SET PROBLEM => Rewrite the items from the line containing "Task: Click the" to the line containing "Action: pyautogui.click(x=30, y=388)", both included, as a JSON list of strings, one string per line and no blank lines. Leave the pictures out.

SOURCE RECORDS =>
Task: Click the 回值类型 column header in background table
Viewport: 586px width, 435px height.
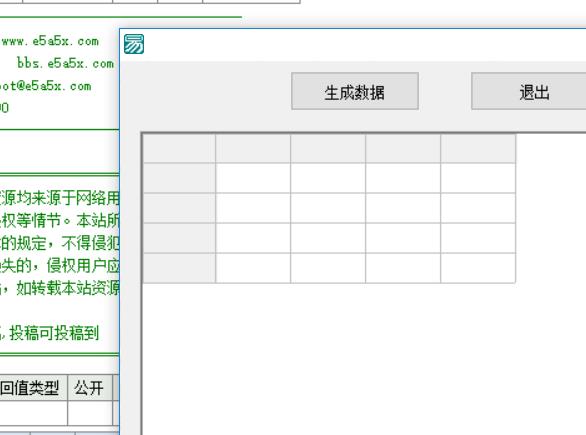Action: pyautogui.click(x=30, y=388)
--
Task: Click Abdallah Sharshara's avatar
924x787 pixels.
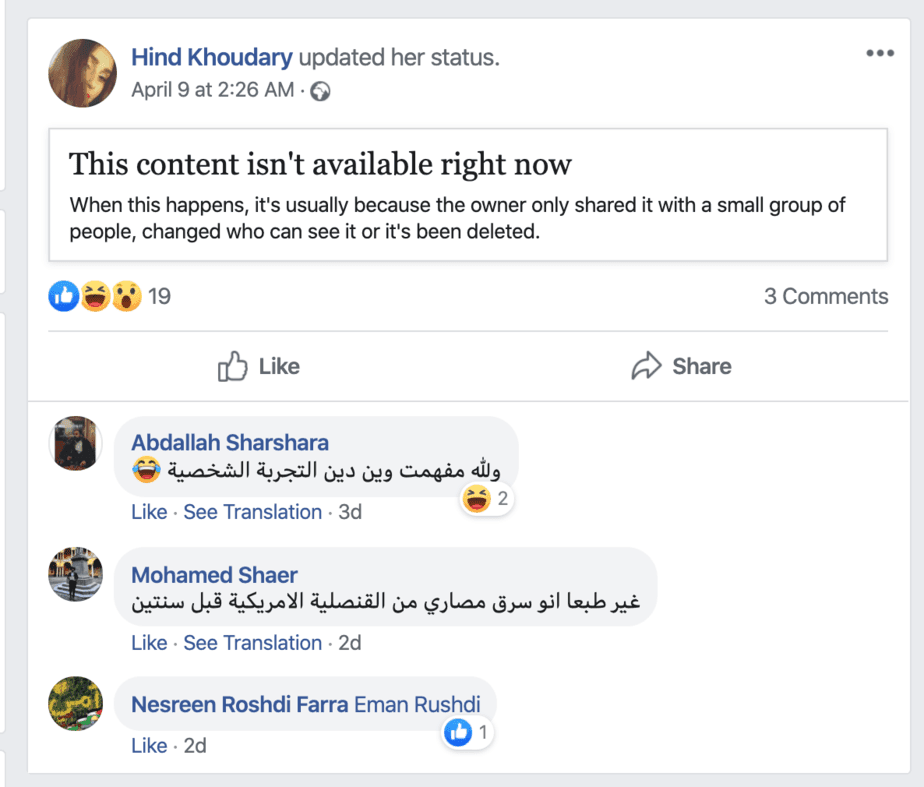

IN RESPONSE =>
[
  "Task: Click the 回值类型 column header in background table",
  "Viewport: 586px width, 435px height.",
  "Action: pyautogui.click(x=30, y=388)"
]